### TEXT SEGMENT
>>>>
Two codes have been uploaded here. Out of these 'keypointsdetectionprogram' will give you the SIFT keys and their descriptors and 'imagekeypointsmatchingprogram' enables you to check the robustness of the code by changing some of the properties (such as change in intensity, rotation etc).Then you can check the matching percentage of key points between the input and other property changed image by using the key point locations using this code.You can select the images and properties from the options given in the command window.

Hi Mr Nveen
you calculate DOG image(store1, store2,store3) while you just used store1(DOGs in first octave) to determine etremas and as result the key points.
In the original paper it has been mentioned that all key point in all octave shoud be considered.

Nice work. I have one question. In your 'keypointsdetectionprogram' code, kpmag and kpori are calculated in Forming key point neighbourhooods part, but they are not used in creating the descriptors. However, a similar process is carried out in the descriptor creation part. I'm confused about that.

In the SIFT algorithm, a histogram of 36 bins is created in orientation assignment but a histogram of 8 bins is created for each sub region. What is the use of the former one?

Hi Naveen,
Thanks for the reply. Actually I`m kinda new to SIFT. I need your advice on the details as described below:

1) You have only used the information form 1st octave only, (store1) to find the keys point. Why didnt you use the information of store 2 and store 3 to find the keypoints?
<<<<
### WHAT THE TASK ASKS
List every variable name from the code that the SIFT code discussion mentions. The listing that comes next has no connection to the SIFT code discussion.

### DATASET ENTRIES
>>>>
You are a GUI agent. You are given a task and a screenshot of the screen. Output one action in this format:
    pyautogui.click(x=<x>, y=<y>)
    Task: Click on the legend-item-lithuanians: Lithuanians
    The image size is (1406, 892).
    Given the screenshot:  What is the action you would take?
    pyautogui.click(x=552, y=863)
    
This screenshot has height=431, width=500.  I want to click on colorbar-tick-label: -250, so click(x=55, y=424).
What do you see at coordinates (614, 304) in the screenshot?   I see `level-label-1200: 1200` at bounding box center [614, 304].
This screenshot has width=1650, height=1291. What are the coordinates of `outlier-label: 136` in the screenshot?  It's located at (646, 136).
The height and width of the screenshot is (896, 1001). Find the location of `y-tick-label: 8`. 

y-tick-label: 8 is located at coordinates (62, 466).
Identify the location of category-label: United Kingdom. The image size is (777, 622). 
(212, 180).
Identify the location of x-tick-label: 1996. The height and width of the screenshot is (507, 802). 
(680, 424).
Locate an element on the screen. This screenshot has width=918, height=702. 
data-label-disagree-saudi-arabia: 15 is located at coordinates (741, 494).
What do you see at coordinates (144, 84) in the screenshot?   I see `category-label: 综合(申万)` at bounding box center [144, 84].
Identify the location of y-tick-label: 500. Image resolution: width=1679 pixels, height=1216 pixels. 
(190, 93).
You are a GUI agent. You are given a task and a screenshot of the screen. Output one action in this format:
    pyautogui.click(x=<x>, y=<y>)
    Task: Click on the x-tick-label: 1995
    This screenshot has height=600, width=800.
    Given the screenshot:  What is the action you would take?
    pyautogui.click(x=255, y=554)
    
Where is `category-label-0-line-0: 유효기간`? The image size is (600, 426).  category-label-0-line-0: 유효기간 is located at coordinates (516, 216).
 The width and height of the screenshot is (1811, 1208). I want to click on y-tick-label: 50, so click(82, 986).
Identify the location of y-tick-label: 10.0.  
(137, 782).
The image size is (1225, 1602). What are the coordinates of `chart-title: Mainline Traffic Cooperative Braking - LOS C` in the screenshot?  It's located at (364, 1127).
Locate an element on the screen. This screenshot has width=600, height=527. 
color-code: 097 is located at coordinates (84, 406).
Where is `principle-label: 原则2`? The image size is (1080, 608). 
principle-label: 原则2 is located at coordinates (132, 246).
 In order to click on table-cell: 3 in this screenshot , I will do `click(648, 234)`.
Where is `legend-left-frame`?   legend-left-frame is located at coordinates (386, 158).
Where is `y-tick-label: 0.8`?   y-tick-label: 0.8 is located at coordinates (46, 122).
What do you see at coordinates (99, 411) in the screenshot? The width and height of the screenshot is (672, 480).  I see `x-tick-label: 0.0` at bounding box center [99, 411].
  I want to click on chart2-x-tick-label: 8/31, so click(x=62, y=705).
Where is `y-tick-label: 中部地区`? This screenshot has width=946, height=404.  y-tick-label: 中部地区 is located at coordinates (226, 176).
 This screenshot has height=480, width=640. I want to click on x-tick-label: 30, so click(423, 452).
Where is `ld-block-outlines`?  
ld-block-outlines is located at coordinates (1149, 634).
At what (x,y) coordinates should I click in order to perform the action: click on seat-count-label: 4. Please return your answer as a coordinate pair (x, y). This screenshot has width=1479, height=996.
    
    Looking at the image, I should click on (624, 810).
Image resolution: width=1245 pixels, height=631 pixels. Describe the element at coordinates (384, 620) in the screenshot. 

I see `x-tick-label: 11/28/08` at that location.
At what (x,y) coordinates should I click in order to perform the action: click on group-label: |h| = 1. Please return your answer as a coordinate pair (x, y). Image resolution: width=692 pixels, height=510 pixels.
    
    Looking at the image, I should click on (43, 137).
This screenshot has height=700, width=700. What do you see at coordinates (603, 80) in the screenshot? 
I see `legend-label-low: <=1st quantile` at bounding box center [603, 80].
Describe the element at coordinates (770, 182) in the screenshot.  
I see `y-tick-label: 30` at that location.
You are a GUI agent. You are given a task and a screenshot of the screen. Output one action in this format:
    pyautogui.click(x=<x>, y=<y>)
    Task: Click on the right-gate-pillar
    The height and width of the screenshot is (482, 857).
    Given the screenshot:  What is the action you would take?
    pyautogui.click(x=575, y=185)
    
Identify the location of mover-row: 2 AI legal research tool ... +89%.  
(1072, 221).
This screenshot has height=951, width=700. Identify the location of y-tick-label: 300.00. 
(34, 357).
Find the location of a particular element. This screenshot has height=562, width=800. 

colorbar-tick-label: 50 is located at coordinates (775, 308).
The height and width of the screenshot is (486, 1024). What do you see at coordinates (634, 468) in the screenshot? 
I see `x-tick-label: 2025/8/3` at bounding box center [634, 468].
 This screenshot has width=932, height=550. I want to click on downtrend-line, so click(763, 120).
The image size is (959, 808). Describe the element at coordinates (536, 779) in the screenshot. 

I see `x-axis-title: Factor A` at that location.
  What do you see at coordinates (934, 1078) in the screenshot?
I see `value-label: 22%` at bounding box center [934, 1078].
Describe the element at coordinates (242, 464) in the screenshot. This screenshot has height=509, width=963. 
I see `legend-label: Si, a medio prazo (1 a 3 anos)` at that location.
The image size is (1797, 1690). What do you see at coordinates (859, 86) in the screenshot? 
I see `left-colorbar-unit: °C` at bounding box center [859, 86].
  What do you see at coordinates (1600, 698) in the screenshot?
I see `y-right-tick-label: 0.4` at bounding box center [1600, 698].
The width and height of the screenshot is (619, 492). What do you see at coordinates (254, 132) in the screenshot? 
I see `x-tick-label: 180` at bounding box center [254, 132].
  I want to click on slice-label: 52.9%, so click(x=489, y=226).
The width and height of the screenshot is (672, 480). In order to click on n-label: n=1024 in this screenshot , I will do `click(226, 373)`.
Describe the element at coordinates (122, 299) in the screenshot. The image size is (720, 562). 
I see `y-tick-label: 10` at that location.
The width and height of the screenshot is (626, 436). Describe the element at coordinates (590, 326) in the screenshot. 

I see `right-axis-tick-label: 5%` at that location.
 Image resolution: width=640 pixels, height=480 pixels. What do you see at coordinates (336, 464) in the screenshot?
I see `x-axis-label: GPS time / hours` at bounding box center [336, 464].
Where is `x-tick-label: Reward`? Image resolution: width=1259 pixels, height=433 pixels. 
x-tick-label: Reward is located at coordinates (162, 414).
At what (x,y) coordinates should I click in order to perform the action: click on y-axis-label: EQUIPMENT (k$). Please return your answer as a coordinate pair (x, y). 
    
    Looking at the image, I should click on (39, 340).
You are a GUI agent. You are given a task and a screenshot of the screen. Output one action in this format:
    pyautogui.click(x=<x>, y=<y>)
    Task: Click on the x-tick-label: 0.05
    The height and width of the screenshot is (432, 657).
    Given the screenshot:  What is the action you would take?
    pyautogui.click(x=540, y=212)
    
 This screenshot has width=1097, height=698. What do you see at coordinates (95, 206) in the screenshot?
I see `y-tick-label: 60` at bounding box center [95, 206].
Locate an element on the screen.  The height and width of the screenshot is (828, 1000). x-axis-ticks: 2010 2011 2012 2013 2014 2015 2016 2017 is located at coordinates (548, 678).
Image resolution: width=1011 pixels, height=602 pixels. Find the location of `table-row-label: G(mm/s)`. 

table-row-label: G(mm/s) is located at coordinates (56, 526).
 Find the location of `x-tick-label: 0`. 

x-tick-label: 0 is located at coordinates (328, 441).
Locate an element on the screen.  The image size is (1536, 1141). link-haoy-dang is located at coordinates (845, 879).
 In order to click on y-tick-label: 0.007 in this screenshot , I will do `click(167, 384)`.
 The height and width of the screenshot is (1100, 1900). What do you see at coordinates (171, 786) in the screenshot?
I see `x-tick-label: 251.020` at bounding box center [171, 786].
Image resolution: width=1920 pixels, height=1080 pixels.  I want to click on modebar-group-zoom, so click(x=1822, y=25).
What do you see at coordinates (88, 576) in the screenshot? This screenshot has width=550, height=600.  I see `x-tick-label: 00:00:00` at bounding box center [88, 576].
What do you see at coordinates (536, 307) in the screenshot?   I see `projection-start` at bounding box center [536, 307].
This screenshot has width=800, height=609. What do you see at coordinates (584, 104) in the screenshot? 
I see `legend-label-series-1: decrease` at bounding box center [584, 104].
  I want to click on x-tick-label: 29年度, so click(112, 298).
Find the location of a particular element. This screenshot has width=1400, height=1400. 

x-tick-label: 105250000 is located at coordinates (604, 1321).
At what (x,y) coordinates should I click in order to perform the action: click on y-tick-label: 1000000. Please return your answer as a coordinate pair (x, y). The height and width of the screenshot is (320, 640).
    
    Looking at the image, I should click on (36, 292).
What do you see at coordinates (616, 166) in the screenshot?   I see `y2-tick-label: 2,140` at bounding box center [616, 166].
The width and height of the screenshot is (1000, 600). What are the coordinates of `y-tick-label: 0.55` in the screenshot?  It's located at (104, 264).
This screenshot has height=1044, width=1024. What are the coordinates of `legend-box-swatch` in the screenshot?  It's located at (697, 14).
<<<<
### RESPONSE
store1, store2, store3, kpmag, kpori